--- Listed records ---

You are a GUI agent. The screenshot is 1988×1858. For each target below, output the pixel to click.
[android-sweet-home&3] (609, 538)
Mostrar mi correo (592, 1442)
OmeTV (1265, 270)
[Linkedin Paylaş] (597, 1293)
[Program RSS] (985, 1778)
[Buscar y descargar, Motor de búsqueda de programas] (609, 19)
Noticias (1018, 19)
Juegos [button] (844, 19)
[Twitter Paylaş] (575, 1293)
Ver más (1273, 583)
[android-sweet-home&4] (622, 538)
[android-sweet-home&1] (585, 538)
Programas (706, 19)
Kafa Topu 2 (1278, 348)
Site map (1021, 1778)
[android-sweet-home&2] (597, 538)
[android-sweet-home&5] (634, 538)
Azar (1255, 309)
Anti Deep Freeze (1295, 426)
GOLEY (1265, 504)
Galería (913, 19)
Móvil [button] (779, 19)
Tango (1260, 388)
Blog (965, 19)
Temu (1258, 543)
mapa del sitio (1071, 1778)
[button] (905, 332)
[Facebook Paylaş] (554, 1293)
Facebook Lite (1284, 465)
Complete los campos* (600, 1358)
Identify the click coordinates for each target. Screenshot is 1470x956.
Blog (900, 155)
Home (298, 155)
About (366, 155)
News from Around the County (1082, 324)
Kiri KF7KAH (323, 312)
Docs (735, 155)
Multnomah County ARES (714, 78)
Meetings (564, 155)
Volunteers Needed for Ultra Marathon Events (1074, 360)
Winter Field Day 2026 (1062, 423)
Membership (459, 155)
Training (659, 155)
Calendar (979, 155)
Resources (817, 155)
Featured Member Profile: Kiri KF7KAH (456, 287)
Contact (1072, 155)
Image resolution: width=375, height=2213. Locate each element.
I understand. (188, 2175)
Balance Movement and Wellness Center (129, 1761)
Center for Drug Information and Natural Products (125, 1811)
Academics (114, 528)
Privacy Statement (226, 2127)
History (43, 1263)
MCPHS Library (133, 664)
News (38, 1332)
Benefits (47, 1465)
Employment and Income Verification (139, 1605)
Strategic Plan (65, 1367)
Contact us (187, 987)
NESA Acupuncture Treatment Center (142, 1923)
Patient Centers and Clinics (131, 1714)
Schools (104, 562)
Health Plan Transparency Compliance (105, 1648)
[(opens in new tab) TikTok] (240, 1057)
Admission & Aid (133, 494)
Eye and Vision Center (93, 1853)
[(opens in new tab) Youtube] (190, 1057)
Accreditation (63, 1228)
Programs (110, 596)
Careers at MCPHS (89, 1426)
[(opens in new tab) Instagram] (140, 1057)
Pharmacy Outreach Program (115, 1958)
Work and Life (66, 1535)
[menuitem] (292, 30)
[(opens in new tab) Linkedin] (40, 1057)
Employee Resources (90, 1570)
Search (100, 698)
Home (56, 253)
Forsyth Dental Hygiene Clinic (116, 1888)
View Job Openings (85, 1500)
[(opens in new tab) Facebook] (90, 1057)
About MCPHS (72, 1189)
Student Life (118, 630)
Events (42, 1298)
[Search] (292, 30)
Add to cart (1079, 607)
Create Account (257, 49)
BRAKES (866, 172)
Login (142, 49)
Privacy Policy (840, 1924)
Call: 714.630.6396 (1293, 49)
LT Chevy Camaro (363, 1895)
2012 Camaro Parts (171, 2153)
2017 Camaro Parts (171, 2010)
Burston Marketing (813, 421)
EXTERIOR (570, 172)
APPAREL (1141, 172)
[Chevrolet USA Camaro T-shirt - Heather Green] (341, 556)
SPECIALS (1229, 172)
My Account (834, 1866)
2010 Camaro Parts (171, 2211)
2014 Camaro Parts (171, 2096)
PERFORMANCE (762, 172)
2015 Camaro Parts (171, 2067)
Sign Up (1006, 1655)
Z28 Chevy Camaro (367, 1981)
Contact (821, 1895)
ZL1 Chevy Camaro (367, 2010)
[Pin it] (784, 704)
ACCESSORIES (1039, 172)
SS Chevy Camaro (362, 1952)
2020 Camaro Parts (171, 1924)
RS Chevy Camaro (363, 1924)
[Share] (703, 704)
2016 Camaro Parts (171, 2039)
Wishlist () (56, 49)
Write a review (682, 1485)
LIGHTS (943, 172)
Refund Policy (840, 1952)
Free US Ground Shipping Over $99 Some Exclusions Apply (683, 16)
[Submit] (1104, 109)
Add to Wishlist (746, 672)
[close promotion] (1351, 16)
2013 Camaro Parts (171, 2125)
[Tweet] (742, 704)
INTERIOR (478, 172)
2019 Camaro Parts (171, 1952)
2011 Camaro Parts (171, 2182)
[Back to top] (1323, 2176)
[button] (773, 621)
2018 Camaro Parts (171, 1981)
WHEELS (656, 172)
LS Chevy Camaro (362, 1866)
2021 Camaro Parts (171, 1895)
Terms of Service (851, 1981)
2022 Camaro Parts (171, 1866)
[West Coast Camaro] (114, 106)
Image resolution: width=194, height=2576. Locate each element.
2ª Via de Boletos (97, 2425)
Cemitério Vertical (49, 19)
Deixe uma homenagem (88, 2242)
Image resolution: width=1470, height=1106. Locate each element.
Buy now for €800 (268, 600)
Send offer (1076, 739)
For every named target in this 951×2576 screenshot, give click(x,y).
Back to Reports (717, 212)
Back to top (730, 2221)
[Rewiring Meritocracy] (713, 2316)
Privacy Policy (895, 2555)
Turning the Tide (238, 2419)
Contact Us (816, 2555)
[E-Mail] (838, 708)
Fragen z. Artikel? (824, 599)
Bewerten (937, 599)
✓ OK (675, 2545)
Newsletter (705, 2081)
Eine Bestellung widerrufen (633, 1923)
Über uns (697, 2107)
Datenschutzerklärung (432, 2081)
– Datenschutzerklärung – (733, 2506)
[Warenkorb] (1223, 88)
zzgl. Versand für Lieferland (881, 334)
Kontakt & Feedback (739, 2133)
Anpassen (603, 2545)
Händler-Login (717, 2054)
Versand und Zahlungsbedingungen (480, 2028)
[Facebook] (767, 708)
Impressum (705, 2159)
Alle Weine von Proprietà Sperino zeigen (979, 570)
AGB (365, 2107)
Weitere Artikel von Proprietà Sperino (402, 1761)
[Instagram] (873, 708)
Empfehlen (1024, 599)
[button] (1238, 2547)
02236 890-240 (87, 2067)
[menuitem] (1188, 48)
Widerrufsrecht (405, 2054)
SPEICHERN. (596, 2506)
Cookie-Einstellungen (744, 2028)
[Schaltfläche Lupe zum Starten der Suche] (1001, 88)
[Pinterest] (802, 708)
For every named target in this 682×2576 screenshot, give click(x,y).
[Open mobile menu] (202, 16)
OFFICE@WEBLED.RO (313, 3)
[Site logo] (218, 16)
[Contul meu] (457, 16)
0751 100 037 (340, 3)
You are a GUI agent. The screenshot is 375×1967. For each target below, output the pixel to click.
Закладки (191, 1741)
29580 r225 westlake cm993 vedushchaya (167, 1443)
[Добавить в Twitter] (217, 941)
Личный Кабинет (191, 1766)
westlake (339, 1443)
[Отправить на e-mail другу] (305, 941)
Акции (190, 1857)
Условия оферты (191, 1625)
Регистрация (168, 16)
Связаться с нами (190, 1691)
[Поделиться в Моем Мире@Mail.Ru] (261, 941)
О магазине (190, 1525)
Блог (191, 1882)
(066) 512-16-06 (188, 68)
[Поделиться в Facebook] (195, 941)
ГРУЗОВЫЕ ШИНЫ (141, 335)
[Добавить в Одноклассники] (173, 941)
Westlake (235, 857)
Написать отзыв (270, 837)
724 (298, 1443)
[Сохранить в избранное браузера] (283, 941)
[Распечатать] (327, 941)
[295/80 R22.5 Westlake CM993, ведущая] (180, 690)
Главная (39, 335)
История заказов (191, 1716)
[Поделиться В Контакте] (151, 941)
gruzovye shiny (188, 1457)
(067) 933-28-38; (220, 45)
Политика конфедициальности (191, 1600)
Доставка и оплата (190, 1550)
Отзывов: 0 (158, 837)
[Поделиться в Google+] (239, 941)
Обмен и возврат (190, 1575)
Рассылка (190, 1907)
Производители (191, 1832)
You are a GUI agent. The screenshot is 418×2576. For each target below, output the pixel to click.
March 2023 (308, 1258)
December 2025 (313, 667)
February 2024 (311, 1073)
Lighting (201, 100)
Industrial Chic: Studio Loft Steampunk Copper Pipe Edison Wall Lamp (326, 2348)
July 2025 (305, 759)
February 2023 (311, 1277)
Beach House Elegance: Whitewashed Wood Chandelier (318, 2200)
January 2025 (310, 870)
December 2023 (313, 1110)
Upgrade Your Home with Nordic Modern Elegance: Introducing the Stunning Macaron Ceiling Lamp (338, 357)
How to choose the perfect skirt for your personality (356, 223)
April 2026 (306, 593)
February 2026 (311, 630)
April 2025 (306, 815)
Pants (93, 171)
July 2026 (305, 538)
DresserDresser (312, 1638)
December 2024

--- Activity ---
Up to and including the line with "[Program RSS] (985, 1778)", please return the records exactly, beginning from their first line.

--- Answer below ---
You are a GUI agent. The screenshot is 1988×1858. For each target below, output the pixel to click.
[android-sweet-home&3] (609, 538)
Mostrar mi correo (592, 1442)
OmeTV (1265, 270)
[Linkedin Paylaş] (597, 1293)
[Program RSS] (985, 1778)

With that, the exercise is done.